Mistake 4 - Not Using Current Rates and Costs
Most project managers rely on external information when they estimate their construction project costs - databases to gather costs on materials, salary or grade bands to provide labor rates, asset management records for equipment charges. We gather and compile this information when we need it but then what we tend to do is just reuse the information from project to project.
How do you know that the rates you are using to estimate your project are still current? Unless you've got a payroll department that continually updates you with labor rates, an asset management function that lets you know that equipment has been discharged and replaced with newer, more expensive units and a procurement group providing you with current materials rates, your estimates are always representing what you knew to be true the last time you estimated a project. On a large enough scale, this can result in an easy 5 - 10% cost overrun that just doesn't need to happen.

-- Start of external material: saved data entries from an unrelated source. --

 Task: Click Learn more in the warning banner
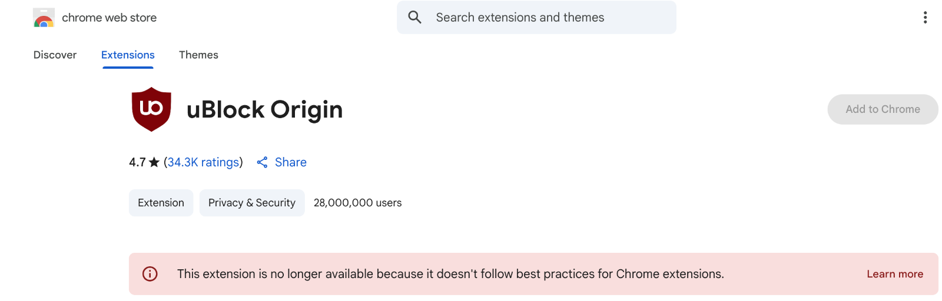click(895, 274)
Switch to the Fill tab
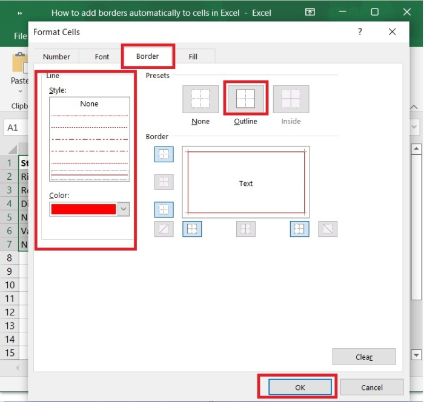 click(193, 56)
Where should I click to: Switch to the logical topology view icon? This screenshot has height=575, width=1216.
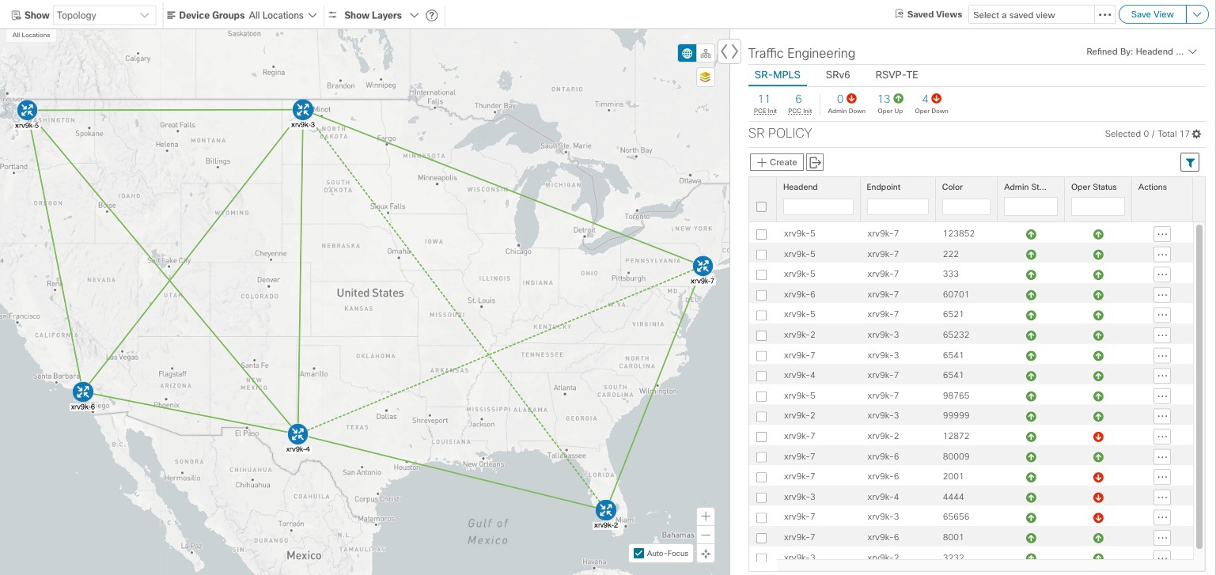pos(706,53)
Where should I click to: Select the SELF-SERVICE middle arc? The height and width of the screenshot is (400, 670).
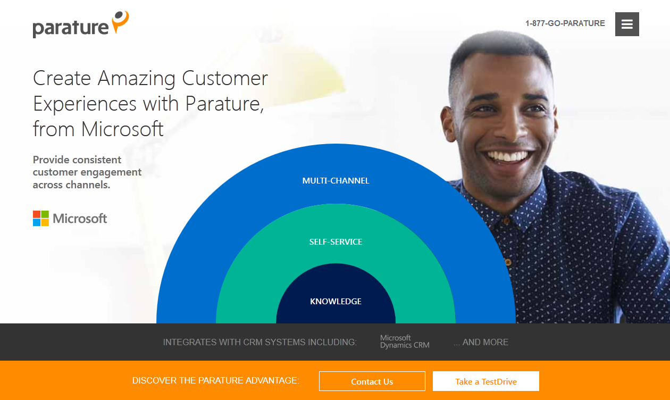(336, 241)
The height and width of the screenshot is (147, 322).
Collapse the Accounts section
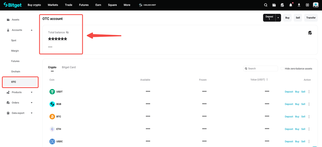point(31,30)
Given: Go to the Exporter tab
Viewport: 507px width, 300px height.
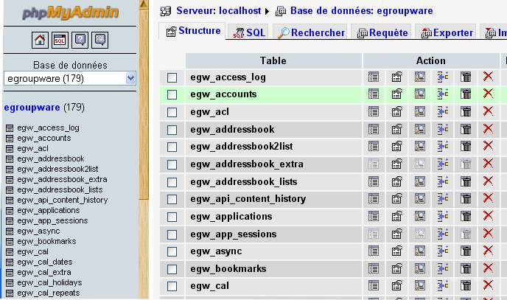Looking at the screenshot, I should click(x=447, y=32).
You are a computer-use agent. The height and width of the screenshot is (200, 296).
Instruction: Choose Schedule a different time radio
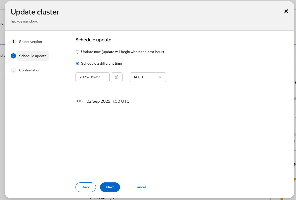click(77, 64)

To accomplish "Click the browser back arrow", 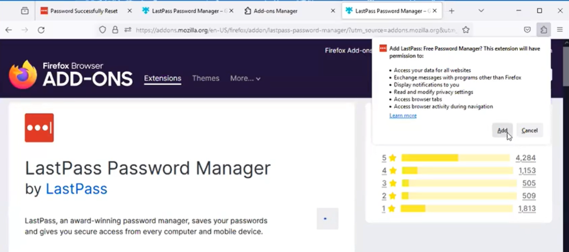I will point(9,30).
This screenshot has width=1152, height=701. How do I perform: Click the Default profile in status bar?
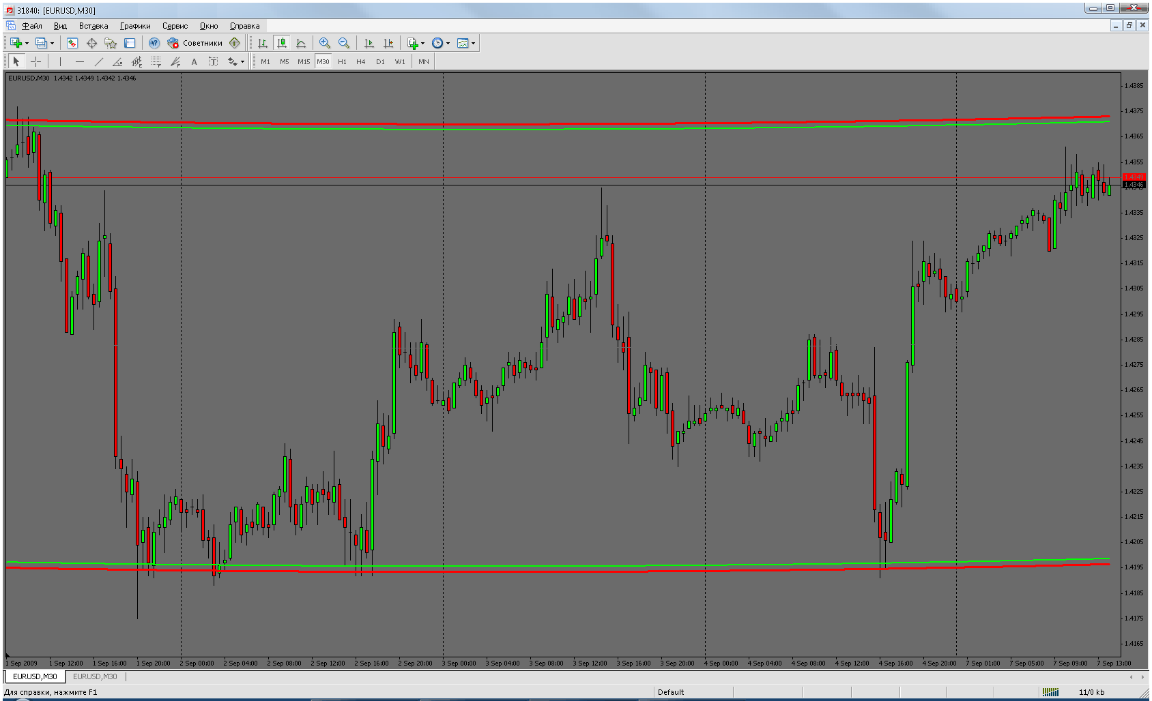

How to avoid this mistake -
Update your resource cost information regularly
So, whether we have separate support groups working with us or not, how do we make sure that the rates we are using to estimate our construction projects are the most current?
Let's take a look at materials first. Don't rely on just your construction estimating database to figure out your current rates. Databases are a great tool to provide costs on thousands of items that you need to estimate a task. But these costs represent an average - not necessarily what YOU are going to pay in your project.
Perhaps you or your procurement group has negotiated a favorable rate for materials - that's what you need to know to estimate accurately. Schedule time regularly to go through your supplier invoices to compare your supplier prices to your database. Update your estimating database with your current supplier rates. What matters are the prices that your suppliers are charging you, not what the average material price is according to the database.
Many project managers use a salary grade or band to cost and bill out their labor resources. Using a salary grade ensures that all of the labor costs - salary, benefits and overhead - are included when you estimate your labor requirements. Understanding the true cost of your labor also allows you to establish billing rates to achieve a desired profit margin. Whether you use salary grades, or the actual employee's payroll information, the key here is to make sure that the cost information that you are using is current.
The easiest way to do this is to establish this as part of your process - on a regular basis (monthly, quarterly, annually). Regularly get a current salary grade or labor cost report from your HR or payroll group, and keep it with your project documents (see Mistake #1). If your labor cost includes contractors and/or subcontractors, regularly compare their labor charges to what you are using to estimate.
For equipment, ask your asset management or accounting department to provide you with an asset schedule and current rates for equipment usage. The schedule should include the cost of the equipment and the expected life, with a per-hour or per day usage charge. As with labor, get a current equipment schedule regularly. Make sure that the equipment costs you are estimating are current - if equipment has been written off or is fully used, you need to know that. And if new equipment has been acquired and you intend to use it on your project, you need to know the costs for that, too. Or maybe you rent your equipment - as with suppliers and contractors, you want to review those lease invoices regularly to understand what costs you should be estimating.
Or even better - as covered in Mistake #3 - get into a construction project estimating and cost control software that provides real-time supplier, material, labor, contractor and equipment information in a matter of minutes, not hours or days. You can then quickly and easily update your current rates (not to mention use that information to negotiate preferred rates and terms - see Mistake #5). The cost accuracy of your estimates will be greatly improved.